Provided text
--------------------------------
Usenet was big too then. What a great way to share messages with others in very specific areas. soc.culture.malaysia, soc.culture.china, etc etc. and all the academic/research newsgroups like those related to psychological research and some related to jazz and blues. The global village was born, for me, there and then.
In one usenet group i mentioned that i was from malaysia. Where's malaysia asked just about all, mainly from North America. Eventually someone answered that it was somewhere near Singapore! (At around 300 times the area of Singapore i found that interesting!)
The i downloaded mosaic on my trusty 2400 modem. Set it up an went to get a coffee as nothing seemed to be happening thought the lights on my modem were blinking like crazy. Came back after half an hour and it had almost loaded half of the mosaic homepage. How could this plaything ever be useful i asked myself.. and promptly forgot it and gaily played with gopher and veronica etc, and did email and discussion groups with compuserve, (late at night of course!).
Later i upgraded to a 9600 modem and suddenly mosaic worked! Then we started our first site. Then we found webcrawler and yes GNN. Much later along came AV and excite.
I thought yahoo was a waste of time, but we submitted our info site then anyway and it is still grandfathered though 200 times the size...
I was so gobsmacked to find our site in webcrawler, and then suddenly i started seeing commercial sites. Why would any site want to index commercial sites i thought? I never even gave a thought of submitting our company site because i never thought they would be interested in it, and they obviously made a mistake in indexing those other sites!
We used notetab to design sites. Then the first good WYSIWG editor HotDog. When you started it up, it woofed at you. Eventually we went back to using a text editor and still do. NoteTab Pro.
It doesn't woof.
Then some idiot used our mail form on our info web site to suggest we have pictures too! Oh how we laughed at that one....
Then of course the commercialization of the web hit us with a big whumpff, and TV started airing short news items about this new WWW.
These are my first experiences.
--------------------------------
Retype the part of the recollection about early internet use starting at "I was so gobsmacked" and ending at "this new WWW.".

Dataset items:
--------------------------------
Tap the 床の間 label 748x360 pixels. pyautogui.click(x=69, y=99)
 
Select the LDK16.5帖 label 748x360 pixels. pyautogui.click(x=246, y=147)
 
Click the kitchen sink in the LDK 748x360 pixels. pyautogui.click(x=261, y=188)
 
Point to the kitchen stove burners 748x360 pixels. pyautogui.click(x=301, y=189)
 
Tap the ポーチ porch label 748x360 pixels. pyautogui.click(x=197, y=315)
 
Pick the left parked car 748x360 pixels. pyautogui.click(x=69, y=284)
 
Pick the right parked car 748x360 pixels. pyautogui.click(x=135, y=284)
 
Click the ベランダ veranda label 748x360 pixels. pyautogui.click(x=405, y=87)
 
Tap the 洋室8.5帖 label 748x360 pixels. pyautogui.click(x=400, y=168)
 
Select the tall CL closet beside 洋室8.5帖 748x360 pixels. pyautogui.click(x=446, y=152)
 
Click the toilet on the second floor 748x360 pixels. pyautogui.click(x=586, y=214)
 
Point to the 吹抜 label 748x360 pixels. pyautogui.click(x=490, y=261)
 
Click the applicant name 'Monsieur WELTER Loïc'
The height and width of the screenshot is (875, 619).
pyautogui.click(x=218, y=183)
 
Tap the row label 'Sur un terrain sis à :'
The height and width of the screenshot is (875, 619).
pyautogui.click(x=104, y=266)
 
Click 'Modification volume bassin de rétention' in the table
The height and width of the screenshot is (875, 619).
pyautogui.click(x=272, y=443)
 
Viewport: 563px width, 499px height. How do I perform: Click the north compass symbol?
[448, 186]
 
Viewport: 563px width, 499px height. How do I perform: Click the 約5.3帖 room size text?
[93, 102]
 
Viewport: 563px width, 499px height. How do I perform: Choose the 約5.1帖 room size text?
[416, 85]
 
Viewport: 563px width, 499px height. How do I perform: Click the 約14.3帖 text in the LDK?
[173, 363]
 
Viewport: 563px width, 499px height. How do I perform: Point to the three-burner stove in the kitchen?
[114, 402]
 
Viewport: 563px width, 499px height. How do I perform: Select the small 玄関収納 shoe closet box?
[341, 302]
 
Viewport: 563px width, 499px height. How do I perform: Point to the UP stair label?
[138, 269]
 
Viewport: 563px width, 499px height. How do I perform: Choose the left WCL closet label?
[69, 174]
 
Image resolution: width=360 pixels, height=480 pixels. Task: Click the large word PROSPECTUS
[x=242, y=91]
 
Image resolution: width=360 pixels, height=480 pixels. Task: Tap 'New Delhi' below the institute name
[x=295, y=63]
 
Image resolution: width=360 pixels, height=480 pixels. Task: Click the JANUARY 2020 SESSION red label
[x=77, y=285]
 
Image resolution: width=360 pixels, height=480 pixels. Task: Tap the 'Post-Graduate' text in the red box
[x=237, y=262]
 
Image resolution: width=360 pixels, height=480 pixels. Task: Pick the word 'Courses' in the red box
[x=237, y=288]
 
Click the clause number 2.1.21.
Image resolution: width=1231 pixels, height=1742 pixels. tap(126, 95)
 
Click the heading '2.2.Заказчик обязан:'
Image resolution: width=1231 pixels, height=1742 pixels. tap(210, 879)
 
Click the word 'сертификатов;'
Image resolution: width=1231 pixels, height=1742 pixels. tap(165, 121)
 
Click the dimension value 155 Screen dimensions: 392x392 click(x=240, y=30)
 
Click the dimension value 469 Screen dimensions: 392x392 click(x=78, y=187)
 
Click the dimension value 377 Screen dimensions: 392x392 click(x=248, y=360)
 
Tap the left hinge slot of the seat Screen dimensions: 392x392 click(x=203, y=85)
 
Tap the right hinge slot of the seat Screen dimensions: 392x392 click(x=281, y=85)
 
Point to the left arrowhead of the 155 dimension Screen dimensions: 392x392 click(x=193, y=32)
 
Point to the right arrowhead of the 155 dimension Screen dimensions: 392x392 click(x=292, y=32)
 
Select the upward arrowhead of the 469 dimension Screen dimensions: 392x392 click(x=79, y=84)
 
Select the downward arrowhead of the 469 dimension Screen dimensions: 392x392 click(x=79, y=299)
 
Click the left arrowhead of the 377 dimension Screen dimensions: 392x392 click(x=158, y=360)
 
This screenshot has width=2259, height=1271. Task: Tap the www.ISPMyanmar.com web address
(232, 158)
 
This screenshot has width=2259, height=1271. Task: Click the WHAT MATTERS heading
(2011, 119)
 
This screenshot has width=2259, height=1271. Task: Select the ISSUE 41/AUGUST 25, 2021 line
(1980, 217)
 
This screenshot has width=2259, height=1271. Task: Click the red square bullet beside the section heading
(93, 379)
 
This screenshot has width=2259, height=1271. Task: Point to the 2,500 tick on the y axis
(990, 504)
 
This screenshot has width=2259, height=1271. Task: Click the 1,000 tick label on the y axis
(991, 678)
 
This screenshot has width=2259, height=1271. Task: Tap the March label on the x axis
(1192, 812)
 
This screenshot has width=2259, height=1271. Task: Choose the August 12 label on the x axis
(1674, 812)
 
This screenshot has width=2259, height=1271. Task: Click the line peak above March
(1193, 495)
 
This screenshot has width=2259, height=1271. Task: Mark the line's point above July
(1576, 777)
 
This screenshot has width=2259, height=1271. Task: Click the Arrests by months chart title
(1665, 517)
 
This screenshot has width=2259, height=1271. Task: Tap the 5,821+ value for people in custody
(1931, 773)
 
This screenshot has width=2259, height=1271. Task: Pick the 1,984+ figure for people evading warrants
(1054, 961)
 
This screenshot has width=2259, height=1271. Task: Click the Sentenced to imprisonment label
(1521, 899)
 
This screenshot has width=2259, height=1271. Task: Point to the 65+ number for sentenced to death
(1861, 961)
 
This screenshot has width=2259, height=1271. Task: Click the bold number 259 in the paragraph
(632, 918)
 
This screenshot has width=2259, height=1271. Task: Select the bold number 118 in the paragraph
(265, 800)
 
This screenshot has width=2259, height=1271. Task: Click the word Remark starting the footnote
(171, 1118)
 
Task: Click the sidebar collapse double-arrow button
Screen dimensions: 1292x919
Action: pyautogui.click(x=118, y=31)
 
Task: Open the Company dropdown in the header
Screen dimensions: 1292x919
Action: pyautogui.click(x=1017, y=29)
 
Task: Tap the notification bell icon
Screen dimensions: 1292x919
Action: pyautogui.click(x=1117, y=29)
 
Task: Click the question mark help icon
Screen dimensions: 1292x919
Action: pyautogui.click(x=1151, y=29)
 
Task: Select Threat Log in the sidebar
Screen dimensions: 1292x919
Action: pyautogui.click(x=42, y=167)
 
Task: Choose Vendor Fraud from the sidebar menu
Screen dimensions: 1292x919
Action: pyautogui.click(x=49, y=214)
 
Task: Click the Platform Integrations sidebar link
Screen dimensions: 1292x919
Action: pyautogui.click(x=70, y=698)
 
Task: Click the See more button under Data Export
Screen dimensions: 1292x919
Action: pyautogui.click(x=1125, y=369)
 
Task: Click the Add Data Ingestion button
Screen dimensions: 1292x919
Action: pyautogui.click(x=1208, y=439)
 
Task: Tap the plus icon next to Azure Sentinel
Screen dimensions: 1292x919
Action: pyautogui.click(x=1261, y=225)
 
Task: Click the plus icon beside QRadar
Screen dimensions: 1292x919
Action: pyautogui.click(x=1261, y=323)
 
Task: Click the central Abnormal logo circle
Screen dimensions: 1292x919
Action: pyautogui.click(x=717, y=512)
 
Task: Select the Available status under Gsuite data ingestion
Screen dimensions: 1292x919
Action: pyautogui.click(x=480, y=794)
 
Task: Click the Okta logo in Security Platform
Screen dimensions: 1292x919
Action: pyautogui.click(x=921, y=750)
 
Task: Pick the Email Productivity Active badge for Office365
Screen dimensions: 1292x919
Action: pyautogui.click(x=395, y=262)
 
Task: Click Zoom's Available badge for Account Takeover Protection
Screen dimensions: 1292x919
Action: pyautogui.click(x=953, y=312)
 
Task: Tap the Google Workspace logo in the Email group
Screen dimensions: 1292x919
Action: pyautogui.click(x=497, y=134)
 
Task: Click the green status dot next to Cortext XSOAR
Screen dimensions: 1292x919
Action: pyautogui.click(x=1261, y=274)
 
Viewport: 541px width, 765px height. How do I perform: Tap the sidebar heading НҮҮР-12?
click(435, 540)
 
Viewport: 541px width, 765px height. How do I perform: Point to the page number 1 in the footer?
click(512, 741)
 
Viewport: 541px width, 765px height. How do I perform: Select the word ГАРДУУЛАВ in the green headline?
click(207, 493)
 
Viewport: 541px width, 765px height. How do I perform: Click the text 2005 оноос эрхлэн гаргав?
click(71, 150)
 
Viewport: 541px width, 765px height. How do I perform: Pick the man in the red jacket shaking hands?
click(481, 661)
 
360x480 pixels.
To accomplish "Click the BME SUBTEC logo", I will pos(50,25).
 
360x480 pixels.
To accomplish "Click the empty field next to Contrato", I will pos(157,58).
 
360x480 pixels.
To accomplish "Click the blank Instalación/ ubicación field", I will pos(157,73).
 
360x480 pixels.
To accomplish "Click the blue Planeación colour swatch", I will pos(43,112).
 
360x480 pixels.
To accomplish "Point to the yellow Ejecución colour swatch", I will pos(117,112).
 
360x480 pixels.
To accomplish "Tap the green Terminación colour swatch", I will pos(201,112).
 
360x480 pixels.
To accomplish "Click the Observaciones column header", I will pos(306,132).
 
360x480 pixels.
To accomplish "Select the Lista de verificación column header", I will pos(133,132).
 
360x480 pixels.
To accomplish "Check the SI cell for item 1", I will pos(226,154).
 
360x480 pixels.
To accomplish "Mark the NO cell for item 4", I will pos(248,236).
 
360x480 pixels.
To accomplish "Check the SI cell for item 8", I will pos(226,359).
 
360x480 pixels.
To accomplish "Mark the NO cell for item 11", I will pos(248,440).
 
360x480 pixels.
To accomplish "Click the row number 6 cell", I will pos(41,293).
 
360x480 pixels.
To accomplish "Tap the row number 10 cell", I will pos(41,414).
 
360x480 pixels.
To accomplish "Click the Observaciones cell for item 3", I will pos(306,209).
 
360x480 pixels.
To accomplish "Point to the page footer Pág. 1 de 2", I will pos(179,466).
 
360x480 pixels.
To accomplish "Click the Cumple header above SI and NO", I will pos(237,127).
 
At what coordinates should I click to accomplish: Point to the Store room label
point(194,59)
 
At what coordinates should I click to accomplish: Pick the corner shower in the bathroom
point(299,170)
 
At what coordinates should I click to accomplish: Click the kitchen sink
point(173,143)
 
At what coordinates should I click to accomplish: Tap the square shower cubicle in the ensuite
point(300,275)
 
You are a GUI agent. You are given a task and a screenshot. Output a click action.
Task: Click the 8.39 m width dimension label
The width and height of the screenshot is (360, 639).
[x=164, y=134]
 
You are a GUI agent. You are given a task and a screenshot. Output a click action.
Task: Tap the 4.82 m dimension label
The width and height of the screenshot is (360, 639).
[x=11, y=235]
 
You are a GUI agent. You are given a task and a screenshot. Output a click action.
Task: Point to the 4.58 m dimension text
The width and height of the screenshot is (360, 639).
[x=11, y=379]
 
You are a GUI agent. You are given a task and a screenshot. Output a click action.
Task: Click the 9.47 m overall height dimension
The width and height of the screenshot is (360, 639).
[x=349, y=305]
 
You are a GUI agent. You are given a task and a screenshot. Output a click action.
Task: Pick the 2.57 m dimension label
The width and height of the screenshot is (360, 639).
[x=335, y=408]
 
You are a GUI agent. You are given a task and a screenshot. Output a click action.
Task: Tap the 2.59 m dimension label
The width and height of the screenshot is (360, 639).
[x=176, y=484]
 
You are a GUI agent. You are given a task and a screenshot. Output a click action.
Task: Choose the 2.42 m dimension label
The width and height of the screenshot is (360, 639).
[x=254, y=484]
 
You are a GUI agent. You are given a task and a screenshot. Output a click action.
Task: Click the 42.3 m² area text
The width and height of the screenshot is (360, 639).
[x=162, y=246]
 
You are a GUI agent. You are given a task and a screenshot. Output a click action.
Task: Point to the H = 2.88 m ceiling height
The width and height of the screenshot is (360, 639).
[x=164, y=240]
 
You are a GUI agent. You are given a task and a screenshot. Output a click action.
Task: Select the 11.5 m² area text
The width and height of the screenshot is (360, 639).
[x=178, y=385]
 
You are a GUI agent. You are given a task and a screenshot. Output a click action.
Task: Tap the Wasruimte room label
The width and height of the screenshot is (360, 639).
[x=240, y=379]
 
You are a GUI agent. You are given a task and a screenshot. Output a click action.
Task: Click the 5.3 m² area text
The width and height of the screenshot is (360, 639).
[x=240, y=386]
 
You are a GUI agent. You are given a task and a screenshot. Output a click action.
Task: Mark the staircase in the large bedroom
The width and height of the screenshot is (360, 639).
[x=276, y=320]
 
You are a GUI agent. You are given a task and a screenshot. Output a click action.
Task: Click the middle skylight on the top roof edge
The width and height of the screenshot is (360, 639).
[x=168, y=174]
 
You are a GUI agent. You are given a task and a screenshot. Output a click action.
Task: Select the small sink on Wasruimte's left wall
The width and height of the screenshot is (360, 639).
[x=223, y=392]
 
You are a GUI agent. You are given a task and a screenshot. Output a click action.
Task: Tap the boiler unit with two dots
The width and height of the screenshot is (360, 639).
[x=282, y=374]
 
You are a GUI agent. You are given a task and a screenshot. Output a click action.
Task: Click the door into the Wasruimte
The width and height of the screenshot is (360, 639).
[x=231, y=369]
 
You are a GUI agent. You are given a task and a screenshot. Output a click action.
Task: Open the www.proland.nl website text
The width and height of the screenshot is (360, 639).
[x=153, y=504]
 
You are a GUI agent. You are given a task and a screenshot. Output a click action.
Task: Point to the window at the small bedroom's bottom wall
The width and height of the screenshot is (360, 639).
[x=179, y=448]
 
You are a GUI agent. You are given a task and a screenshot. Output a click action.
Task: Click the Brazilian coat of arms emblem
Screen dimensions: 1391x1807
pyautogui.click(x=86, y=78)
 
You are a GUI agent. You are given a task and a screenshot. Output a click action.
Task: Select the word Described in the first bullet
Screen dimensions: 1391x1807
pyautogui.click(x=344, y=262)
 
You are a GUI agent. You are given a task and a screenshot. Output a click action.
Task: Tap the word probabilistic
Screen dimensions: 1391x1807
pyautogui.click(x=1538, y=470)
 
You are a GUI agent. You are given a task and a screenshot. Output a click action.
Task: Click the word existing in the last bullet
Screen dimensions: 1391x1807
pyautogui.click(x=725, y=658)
--------------------------------
Task solution
I was so gobsmacked to find our site in webcrawler, and then suddenly i started seeing commercial sites. Why would any site want to index commercial sites i thought? I never even gave a thought of submitting our company site because i never thought they would be interested in it, and they obviously made a mistake in indexing those other sites!
We used notetab to design sites. Then the first good WYSIWG editor HotDog. When you started it up, it woofed at you. Eventually we went back to using a text editor and still do. NoteTab Pro.
It doesn't woof.
Then some idiot used our mail form on our info web site to suggest we have pictures too! Oh how we laughed at that one....
Then of course the commercialization of the web hit us with a big whumpff, and TV started airing short news items about this new WWW.